Yesterday, Oxford Professor Paul Collier wrote in the New York Times that the Millennium Development Goals were “devoid of strategy”. The meetings yesterday at the UN made a mockery of such claims. World technology leaders like Ericsson, media trendsetters like MTV, social campaigners like Oxfam, and dozens of leaders and community activists in poor countries told story after story of strategic breakthroughs: malaria coming under control, child survival soaring, mobile phones empowering village-based businesses and emergency medical response teams, food production tripling. The goals of ending poverty, hunger, and disease will succeed; the question is not if but when.
Ending extreme poverty is complicated problem solving, with hundreds or thousands of hands on the jigsaw puzzle. Ingenuity abounds. It has to, since the name of the game is to make huge social and economic progress with extraordinarily limited resources. Many great solutions were discussed yesterday, such as Malawi’s voucher programme to double food production, and UNICEF’s mass distribution of anti-malaria bed nets. Governments in poor countries are showing guts, such as Rwanda’s efforts, described yesterday by the Foreign Minister, to reduce population growth through the active, high-profile promotion of voluntary fertility reduction.

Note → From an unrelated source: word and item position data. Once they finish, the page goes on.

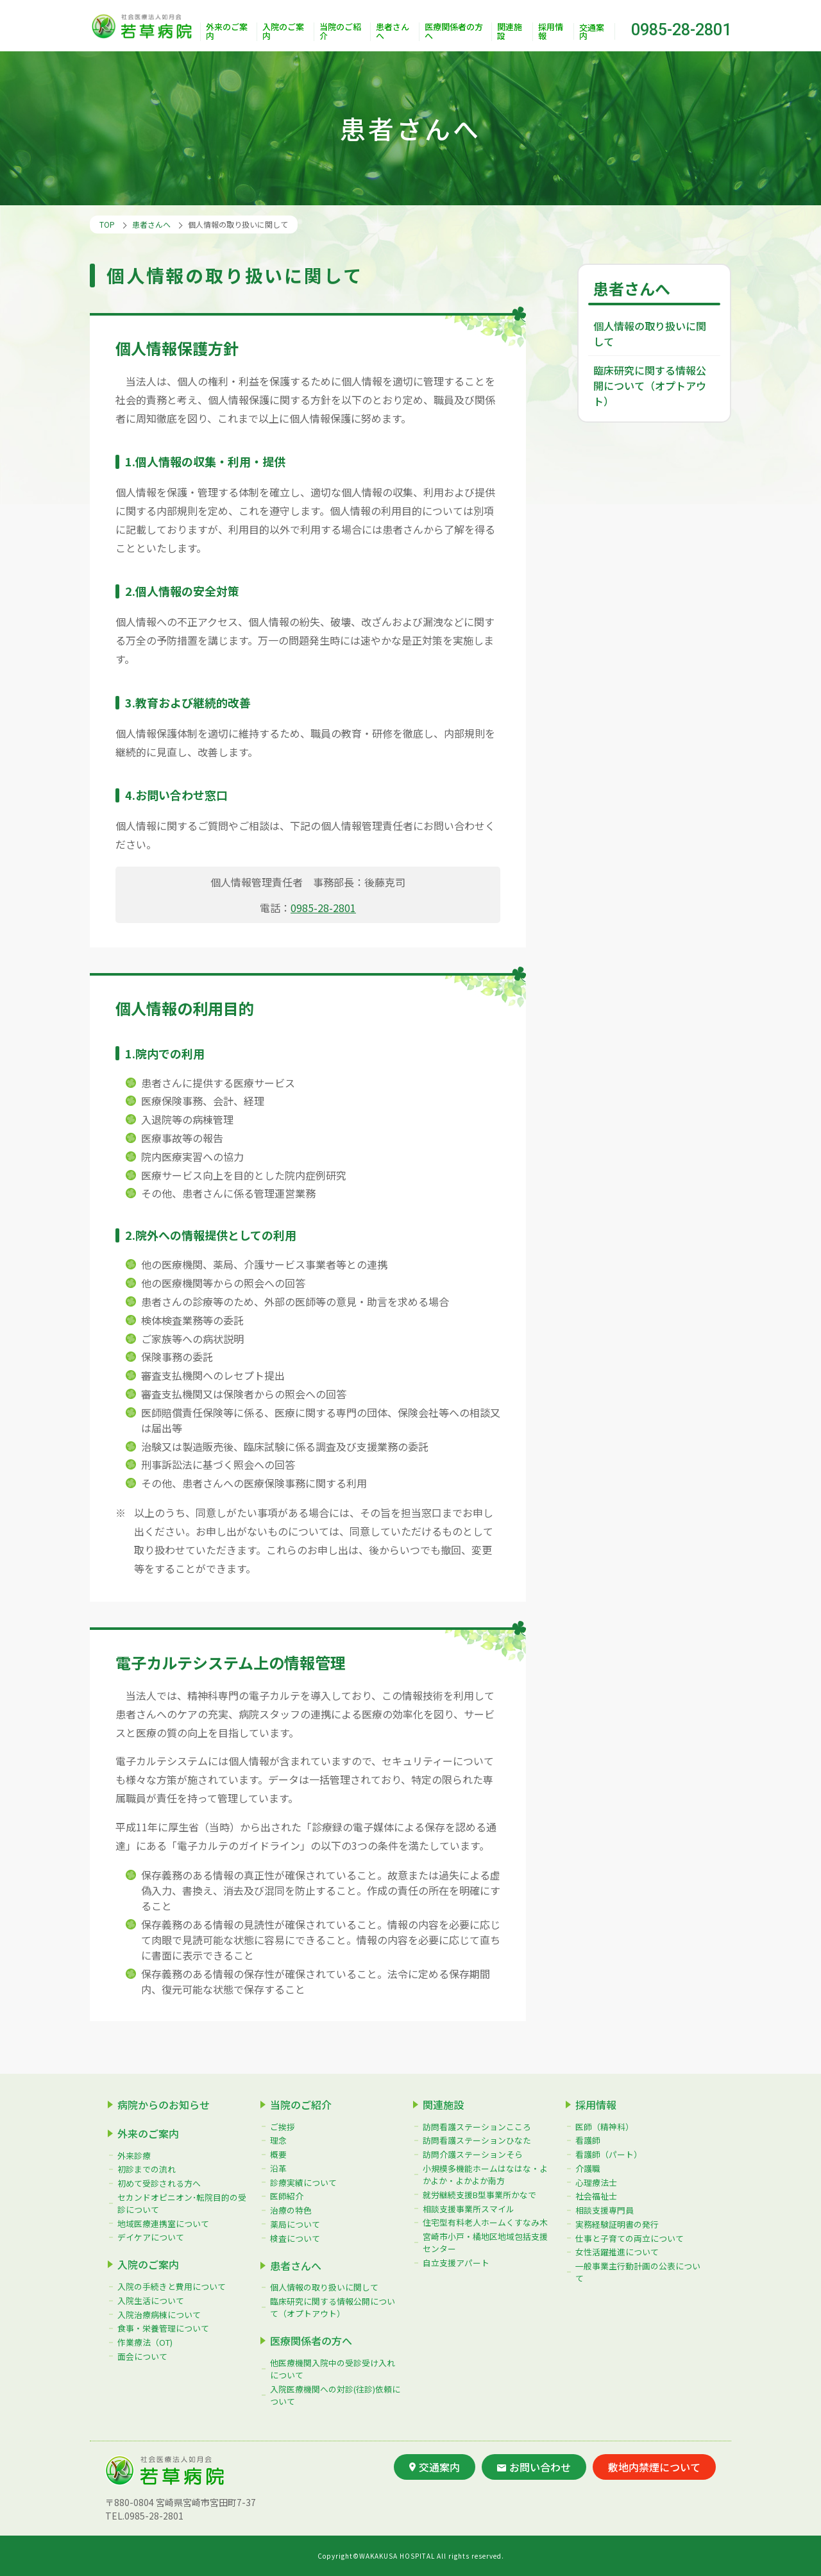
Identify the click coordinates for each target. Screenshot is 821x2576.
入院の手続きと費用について (171, 2286)
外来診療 (134, 2155)
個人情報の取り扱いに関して (649, 333)
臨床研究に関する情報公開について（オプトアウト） (649, 385)
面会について (142, 2356)
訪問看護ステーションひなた (477, 2140)
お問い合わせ (534, 2467)
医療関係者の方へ (454, 31)
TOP (107, 224)
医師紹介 (286, 2196)
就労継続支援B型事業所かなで (479, 2195)
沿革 (278, 2168)
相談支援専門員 (604, 2210)
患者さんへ (392, 31)
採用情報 (550, 31)
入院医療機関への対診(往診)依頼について (335, 2395)
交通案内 (591, 31)
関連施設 (509, 31)
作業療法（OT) (145, 2342)
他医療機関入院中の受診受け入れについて (332, 2369)
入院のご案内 (283, 31)
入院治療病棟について (159, 2315)
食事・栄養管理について (163, 2328)
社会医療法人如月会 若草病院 (145, 26)
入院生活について (150, 2300)
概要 (278, 2154)
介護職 (587, 2168)
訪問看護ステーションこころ (477, 2127)
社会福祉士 (596, 2196)
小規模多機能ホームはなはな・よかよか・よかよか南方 (485, 2174)
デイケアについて (150, 2237)
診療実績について (303, 2182)
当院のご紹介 (340, 31)
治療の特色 (291, 2210)
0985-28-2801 (681, 30)
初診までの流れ (146, 2169)
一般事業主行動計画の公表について (637, 2272)
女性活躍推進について (617, 2252)
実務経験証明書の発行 (617, 2224)
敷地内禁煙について (654, 2467)
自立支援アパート (456, 2263)
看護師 (587, 2140)
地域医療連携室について (163, 2223)
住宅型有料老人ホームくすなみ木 (485, 2222)
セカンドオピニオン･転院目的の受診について (181, 2203)
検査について (295, 2238)
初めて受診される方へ (159, 2183)
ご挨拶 (282, 2127)
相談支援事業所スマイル (468, 2209)
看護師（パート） (608, 2154)
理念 (278, 2140)
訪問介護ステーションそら (473, 2154)
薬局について (295, 2224)
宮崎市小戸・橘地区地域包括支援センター (485, 2242)
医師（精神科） (604, 2127)
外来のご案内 (227, 31)
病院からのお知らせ (163, 2104)
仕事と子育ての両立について (629, 2238)
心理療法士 (596, 2182)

Not if but when. When the world loses time on scaling up the dramatic successes described yesterday, children die – roughly 9m per year. Young children lose vital nutrition, causing a lifetime of disabilities. Kids stay out of school, guaranteeing a lifetime of poverty. When solutions are taken quickly, infant mortality and malaria deaths plummet, as has occurred in Rwanda in the past three years.
Many countries were at the table yesterday, but some big ones were exceptionally quiet. The US, Japan, Germany, France, Italy, and Canada, think that the MDGs are a spectator sport. Yes, the U.S. has stepped up its financing of disease control, but its overall aid level of 0.16 per cent of national income is the lowest of all rich countries (and compared with far more than 4 per cent of national income for the military). Why aren’t successes being scaled up? Not for lack of solutions and strategy, but for lack of follow through by the rich countries that promised (and promised and promised) to help.
The UN meetings were abuzz that the US could find $700 billion for a bailout of its corrupt and errant banks but couldn’t find a small fraction of that for the world’s poor and dying. It didn’t make sense to the world community. The puzzlement was all the greater since the very banks being bailed out so generously had awarded themselves more than $30 billion in bonuses early this year, roughly the world’s entire aid budget for 800 million people in sub-Saharan Africa.
If there was one message from the UN gathering yesterday, it was No More Excuses. Clearly the strategies are in place and have been proved; successes at local and country scale abound; the money exists to end poverty; remarkable partnerships are in place, and the momentum is growing. Will the rich and powerful be part of the solution?